Lifetime gifts The report recommends that the seven-year survival period is reduced to five years, but with taper relief abolished. However, such a change would create a five-year cliff edge for IHT chargeability. The OTS also suggests that the various lifetime exemptions should be replaced with a personal gifts allowance. This might also be used to replace the exemption for normal expenditure out of income.
Businesses The threshold for trading activity for business property relief should be aligned with that for capital gains tax (CGT) reliefs. So the present test of ‘wholly or mainly’ (generally meaning above 50% of trading activity) would be replaced with an 80% test.
Interaction with CGT Currently, there is a CGT tax-free uplift on death, with a person inheriting assets at their market value at the date of death. The OTS recommends that the uplift be removed where an asset also qualifies for an IHT exemption, and the recipient of the asset should inherit at the historical base cost of the person who has died.

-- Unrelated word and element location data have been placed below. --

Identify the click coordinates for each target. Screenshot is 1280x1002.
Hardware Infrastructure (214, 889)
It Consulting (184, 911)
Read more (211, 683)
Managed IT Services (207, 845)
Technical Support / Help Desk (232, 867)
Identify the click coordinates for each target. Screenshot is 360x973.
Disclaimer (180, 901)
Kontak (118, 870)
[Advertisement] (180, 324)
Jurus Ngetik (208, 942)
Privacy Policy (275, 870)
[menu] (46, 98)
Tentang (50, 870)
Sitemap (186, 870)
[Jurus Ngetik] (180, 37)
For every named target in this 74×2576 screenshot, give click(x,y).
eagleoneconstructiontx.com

Given the current political turmoil, there could soon be a change of government and the Labour party has its own IHT plans. So you may wish to take some simple planning measures. If you are in a position to make large tax-free gifts out of income, do so now in case the exemption is curtailed. Look at restructuring a business that falls between the 50% and 80% trading activity tests. And if there is no CGT advantage to retaining assets until death, consider making lifetime gifts instead.